**SET OF TASKS:**
a: In the review, who plays Assistant D.A. Janie Ross?
b: Write out the passage of the review word for word, starting with "The Frat Is" and going on through "Yet I digress.".

**TEXT TO READ:**
---

Wednesday, July 30, 2014

Franklin & Bash: Pilot Review



FRANKLIN & BASH: PILOT

The Frat Is Now In Session...

With Season Four (!) of Franklin & Bash quickly coming upon us, I realized I never got around to reviewing Season One.  The most I did was just an overall review of Season One, and a brief talk about how with both Franklin & Bash and Teen Wolf I was going to expand my television viewing beyond what I normally gravitate to.  The latter has been receiving raves and on a personal note, I met Teen Wolf star Crystal Reed...and she was both very pretty and very nice to the fans, even if she did arrive late to the panel though it wasn't her fault.  She was taken to lunch at a restaurant by the EPCON staff that was far too far from the convention center and with distance and traffic Reed nearly missed the entire presentation.  I got shy and regret not asking her who would win in an archery contest: her Allison Largent or Katniss Everdeen. 

Yet I digress.

Franklin & Bash has never been 'Emmy-worthy' material and I think it would freely cop to being a fluffy show.  I remember liking the first season, even listing it as one of my favorite programs on my OFCS profile.  It wasn't until the second season that I turned violently against it: the whimsy turning into idiocy on a massive scale, the characters regressing, and whole episodes being insulting to my intelligence.  It got to a point where I openly wondered WHY I ever liked this show.  However, let us go back to when I first loved the antics of Jared Franklin and Peter Bash.

Oddly, I remembered nothing about the Pilot*, to where I think the first show I actually watched (or at least remembered) was the second episode, She Came Upstairs to Kill Me.  As such, I could go into Pilot without any baggage of either my memories or the horror Franklin & Bash has become to me.  At least I thought until I rewatched Pilot, and remembered much more than I did.

Jared Franklin (Breckin Meyer) and Peter Bash (Mark-Paul Gosselaar) are two street-smart lawyers (or as street-smart as two wealthy white guys can be).  Despite their legal prowess they take on the wackiest and lowest of low-rent cases because they love their freedom.  One of those cases involves Annie (Melissa Ponzio), accused of being a hooker.  Peter's contention is that she is a dominatrix whose client was in love with her, and since there was love and no cash exchanged, ergo she's not a hooker.  Assistant D.A. Janie Ross (Claire Coffee), whom Peter is still in love with (constantly singing I'm Not in Love to convince himself otherwise), disagrees.

---

**INFORMATION PROVIDED:**
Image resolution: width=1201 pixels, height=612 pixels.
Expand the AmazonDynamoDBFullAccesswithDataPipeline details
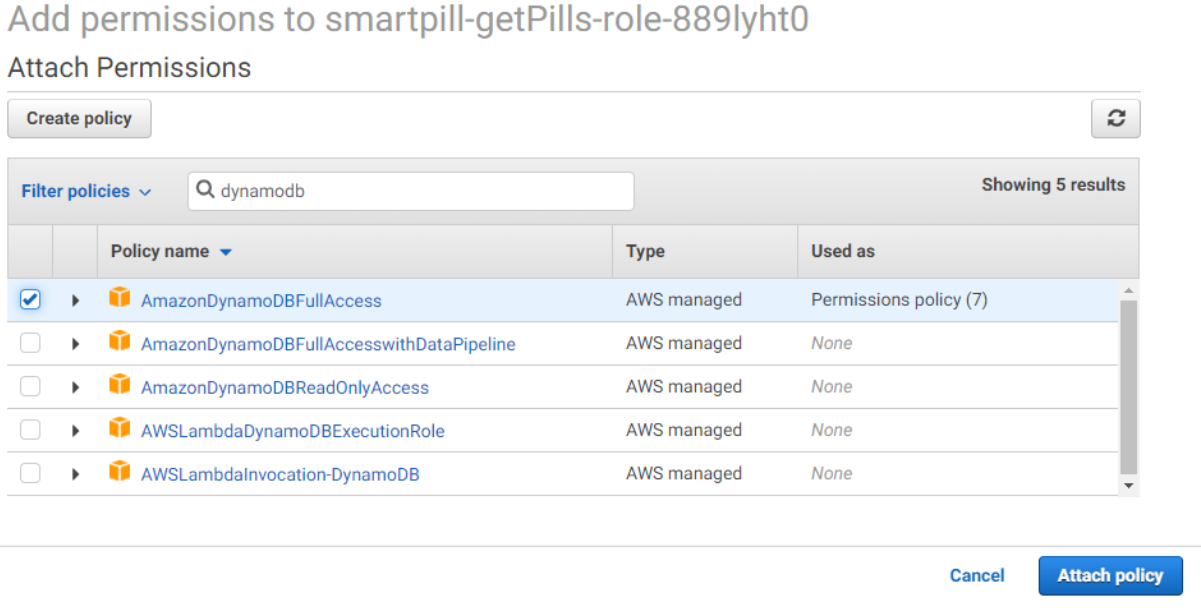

---

**ANSWERS FOR THIS EXERCISE:**
a: Claire Coffee

b:
The Frat Is Now In Session...

With Season Four (!) of Franklin & Bash quickly coming upon us, I realized I never got around to reviewing Season One.  The most I did was just an overall review of Season One, and a brief talk about how with both Franklin & Bash and Teen Wolf I was going to expand my television viewing beyond what I normally gravitate to.  The latter has been receiving raves and on a personal note, I met Teen Wolf star Crystal Reed...and she was both very pretty and very nice to the fans, even if she did arrive late to the panel though it wasn't her fault.  She was taken to lunch at a restaurant by the EPCON staff that was far too far from the convention center and with distance and traffic Reed nearly missed the entire presentation.  I got shy and regret not asking her who would win in an archery contest: her Allison Largent or Katniss Everdeen. 

Yet I digress.